**SOURCE TEXT:**

In summary, according to Hutchins and Klausen [9], the system’s cognitive properties are determined in part by:

  • The cognitive properties of the individual pilots,

  • The properties of the representational structures through which a task relevant representational state was transmitted,

  • The specific organization of the representations supported in those structures,

  • The interactions of the higher level representations held by the members of the crew, and

  • The shared characteristics of knowledge and access to task relevant information between the crew members.

In the context of this conceptual framework, the central theme of distributed cognition theory (i.e., the rejection of the traditional assumption that cognitive processes were limited to the internal mental states of an individual) offers a more holistic view of cognitive processes on a flight deck. Specifically, these processes are not only distributed across individual crew members engaged in collaborative tasks, but also between the crew and the artifacts they employ, and between the crew and the features of the environment surrounding them. The distributed cognition approach aims to demonstrate how intelligent processes in human activity surpass the boundaries of the individual. They transcend into the realm of multiple human contributors using multiple modalities to interact with each other and with multiple technological devices in order to reduce the information entropy. This, in turn, enables them to cooperate and ultimately complete a given task successfully.

6 Modality Cooperation

Martin, Veldman, and Béroule’s [14] theoretical framework was premised on a question regarding the appropriateness of using multimodality. They suggested that multimodality should be used only if it helped achieve usability criteria including (a) fast interaction; (b) robustness to system recognition errors, unexpected events, and user errors; (c) intuitiveness; (d) ease of linking presented information to more inclusive contextual knowledge; and (e) good transfer of information from one modality to another. To accomplish this, Martin et al. proposed six basic types of cooperation between modalities:

  • Equivalence: information is processed by any available modality best suited at that moment for a specific task;

  • Specialization: specific kind of information is always processed by the same modality;

  • Redundancy: the same information is processed by all modalities;

  • Complementarity: different chunks of information are processed by different modalities and then merged;

  • Transfer: information is produced by one modality and used by another (e.g., transfer between two input modalities, two output modalities, or an input and an output modality); and

  • Concurrency: different chunks of information are processed by several modalities at the same time but not merged (parallel use of several modalities).

Word and element pointing entries
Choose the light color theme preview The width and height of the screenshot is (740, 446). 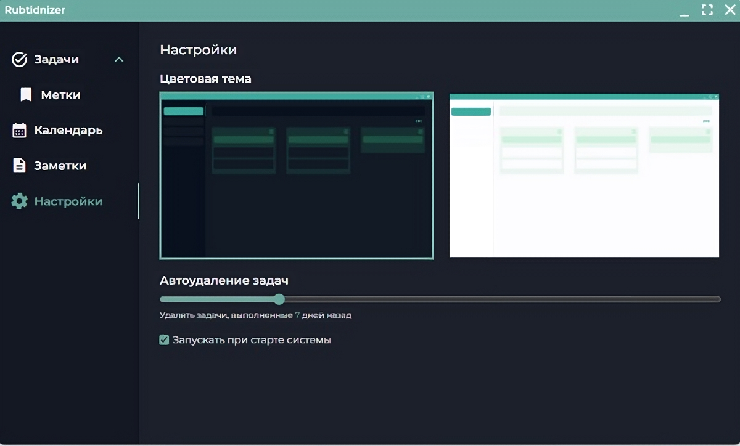coord(584,176)
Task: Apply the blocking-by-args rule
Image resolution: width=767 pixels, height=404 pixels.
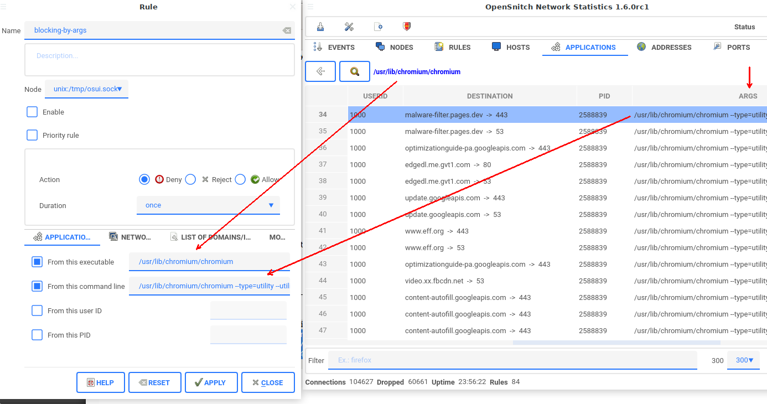Action: coord(211,382)
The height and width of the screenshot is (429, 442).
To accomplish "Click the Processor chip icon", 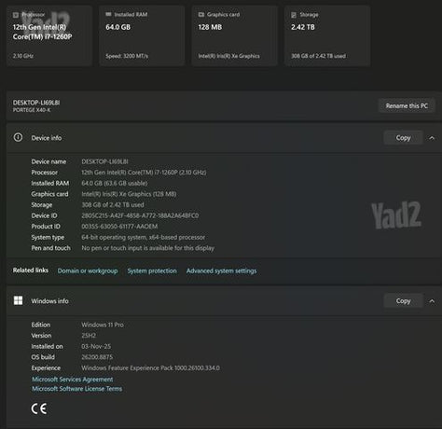I will pos(16,15).
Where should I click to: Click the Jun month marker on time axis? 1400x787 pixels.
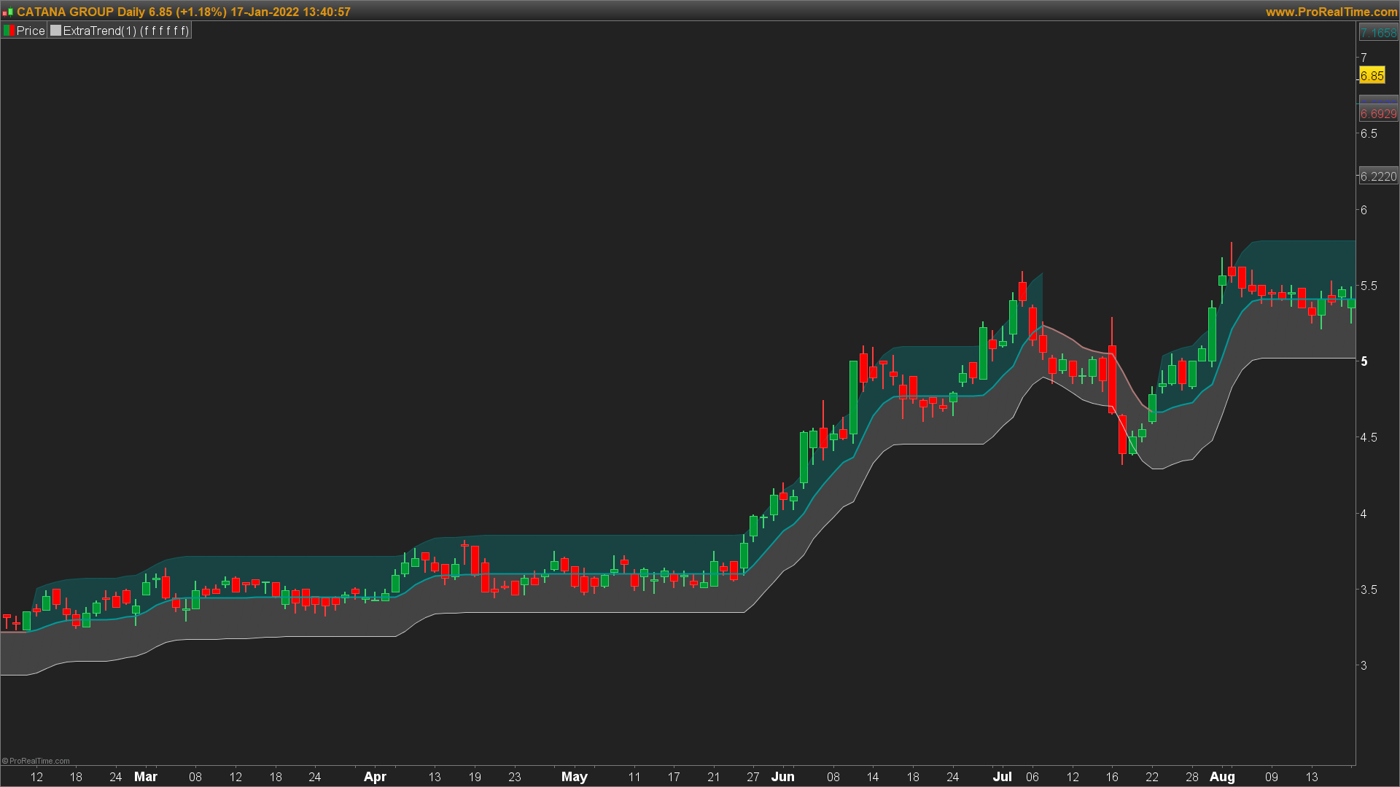(x=782, y=777)
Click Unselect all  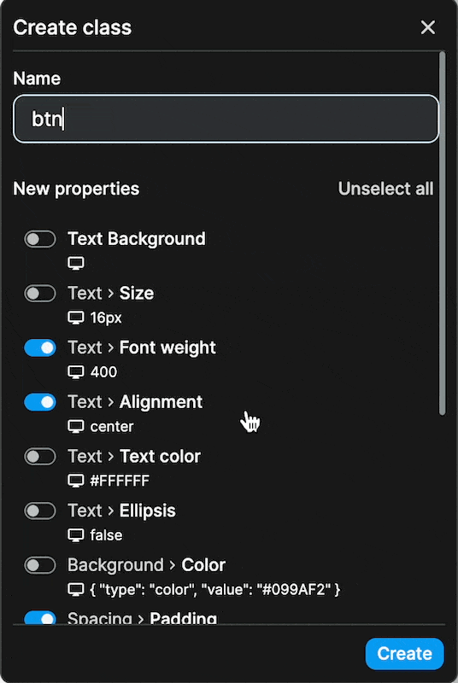point(385,189)
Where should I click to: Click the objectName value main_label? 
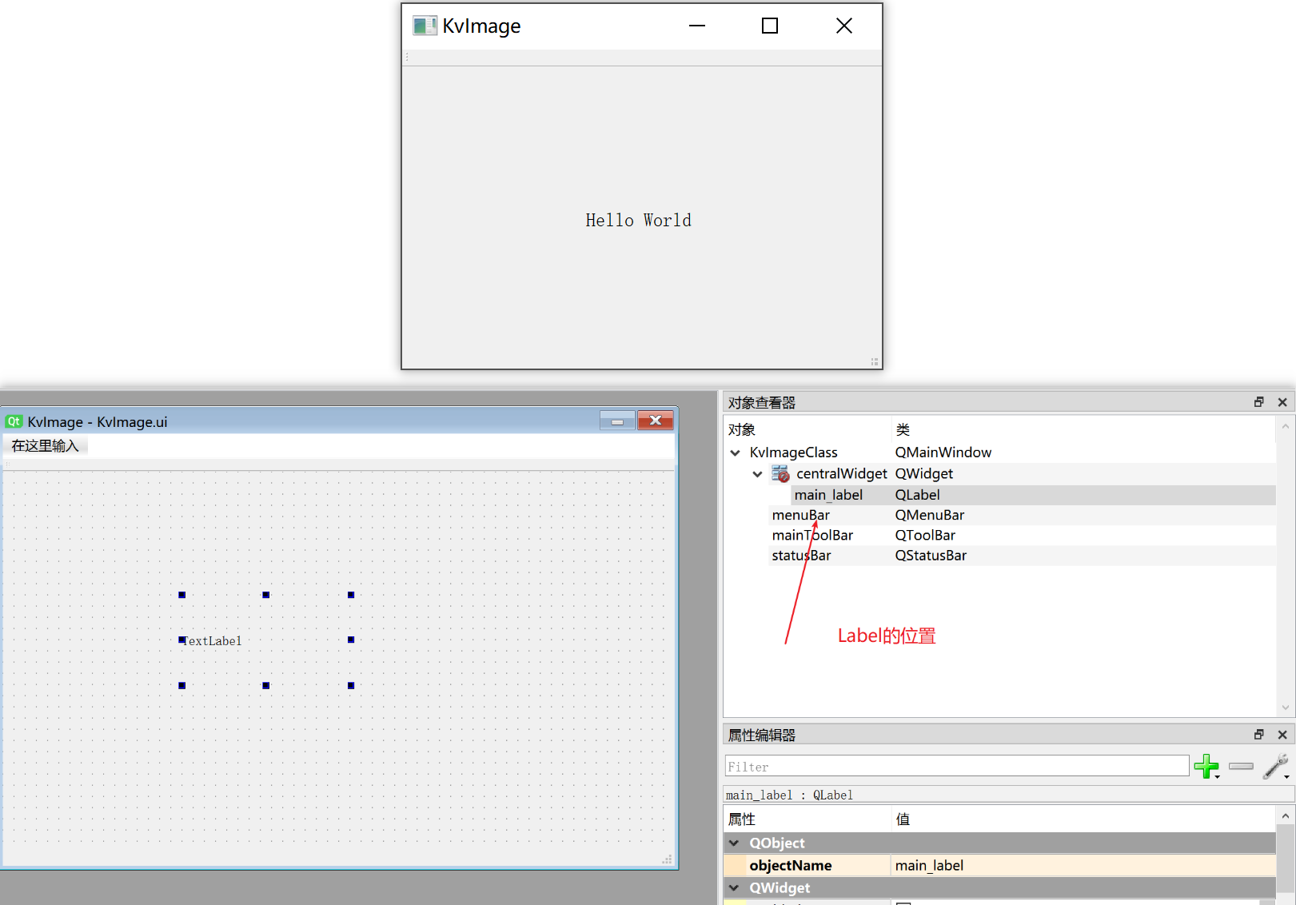929,866
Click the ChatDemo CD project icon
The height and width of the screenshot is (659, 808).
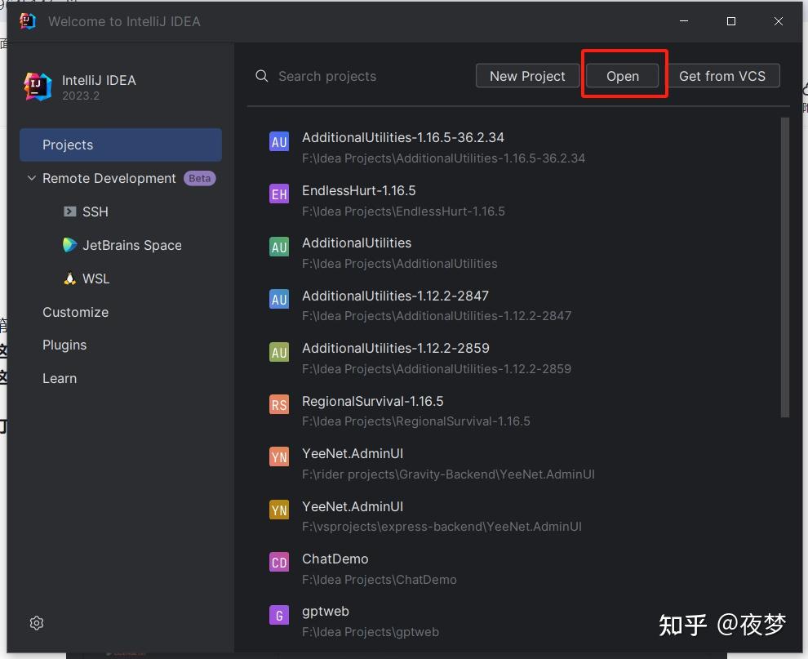(x=279, y=562)
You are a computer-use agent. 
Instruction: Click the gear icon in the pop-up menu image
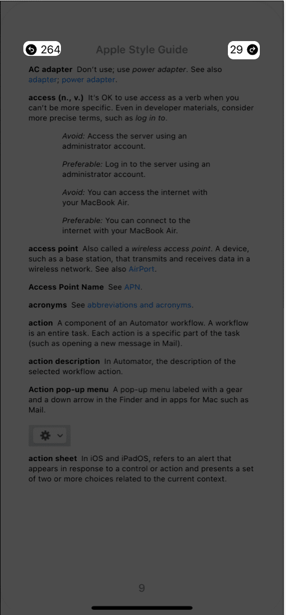46,435
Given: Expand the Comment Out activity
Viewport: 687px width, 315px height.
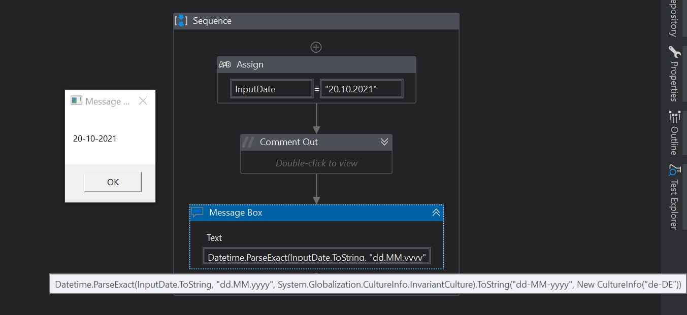Looking at the screenshot, I should [384, 142].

**DESCRIPTION OF THE TASK:** Condense the paragraph in the flight deck cognition text that starts with "In the context of this conceptual framework" into a shorter version that keeps its main facts.

**COMPLETED EXERCISE:** Distributed cognition theory rejects the traditional assumption that cognitive processes are limited to an individual's internal mental states, which gives a more holistic view of cognition on a flight deck. These processes are distributed among crew members working together, between the crew and the artifacts they use, and between the crew and their surrounding environment. The approach shows that intelligent processes go beyond the individual. Multiple people use multiple modalities to interact with each other and with multiple technological devices, reducing information entropy so they can cooperate and complete a task successfully.